━━ Reading passage ━━
Telluride Arts: Art Walk

Telluride Arts: Art Walk

Back in the glitter and grit of the 1970s, artists such as Philip Pearlstein – a heavyweight painter who happens to be part of the Telluride Gallery of Fine Art’s illustrious stable (and the uncle of Telluride’s former mayor and county commissioner Elaine Fischer, also a painter) – converted from Abstract Expressionism to large, realistic images. Other artists followed, all eager to reengage the physical world – but more like documentary filmmakers than besotted fans. Their images were matter-of-factly whatever they were whether landscapes or real men and women. And most of these artists, Fairfield Porter among them. celebrated the ordinary with aplomb, bourgeois life in the tradition of Vuillard and Bonnard. Why? because as Porter famously said, “what he’s doing (referring to Vuillard) seems ordinary, but the extraordinary is everywhere.” And in the case of those aforementioned art world giants, the work was concrete in the details, but abstract as a whole.

Underwater, Nicole Finger

Underwater, Nicole Finger

Bingo!

Finding the extraordinary in everyday life, in everyday people about sums up the work of artist and local Nicole Finger, who places her primary image dead center of the scene, then oh so casually dresses up her subject matter in abstract patterns of water and reflected light.

Unlike her aforementioned antecedents, however, Nicole never had to, ahem, swim against the tide of abstraction. For Nicole, abstraction was never an orthodoxy, just an option – though her work still manages to embody a core truism about art: what is real is never the external form.
━━━
━━ Data excerpt ━━
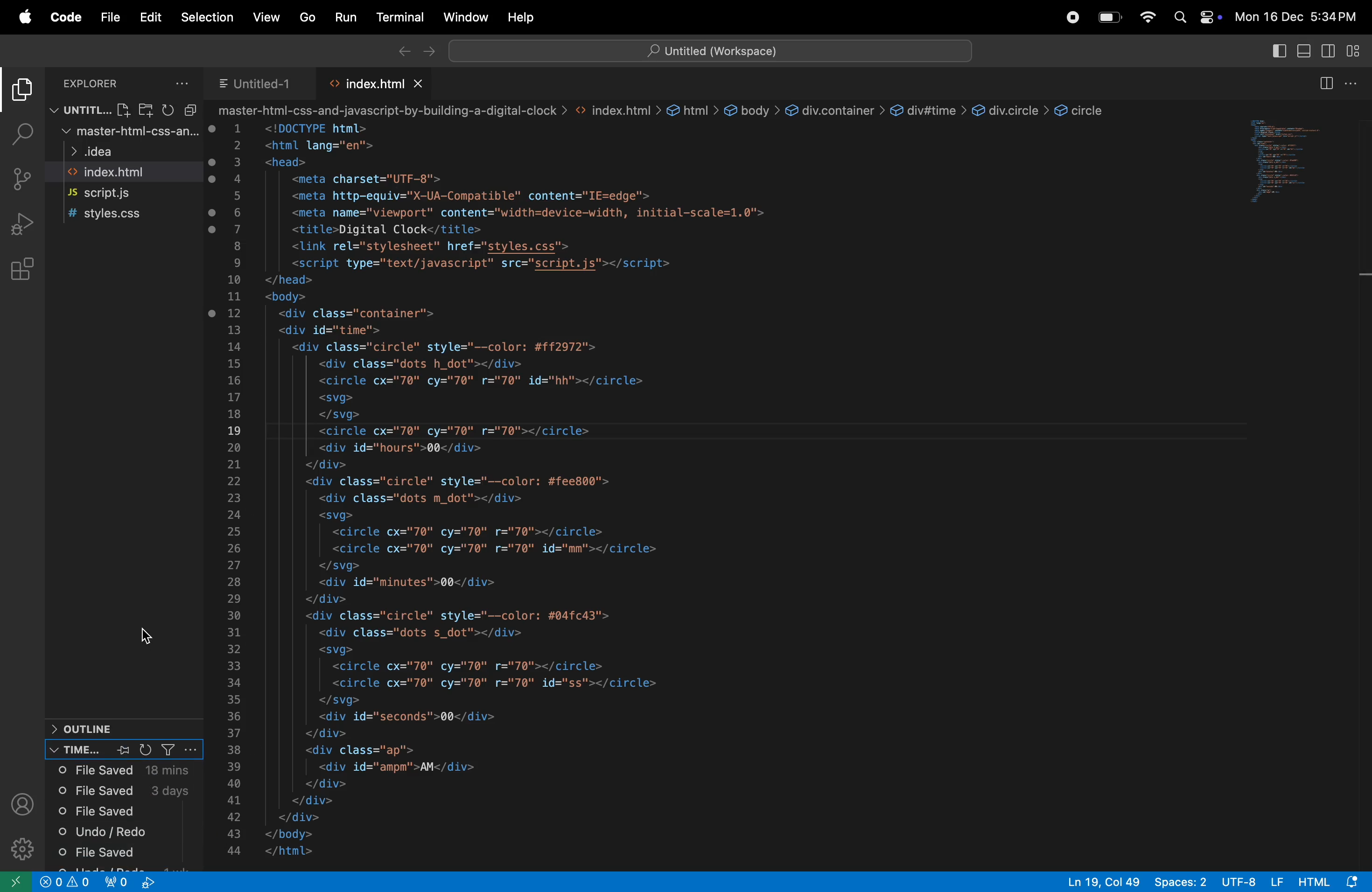 The width and height of the screenshot is (1372, 892). I want to click on <circle cx="70" cy="70" r="70" id="mm"></circle>, so click(514, 548).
━━━
* Aim A
In the art walk piece, how is Philip Pearlstein related to Elaine Fischer?
* Aim B
Reproduce the art walk piece word for word from "Finding the extraordinary" to "and reflected light.".

* Final answer A
He is her uncle.

* Final answer B
Finding the extraordinary in everyday life, in everyday people about sums up the work of artist and local Nicole Finger, who places her primary image dead center of the scene, then oh so casually dresses up her subject matter in abstract patterns of water and reflected light.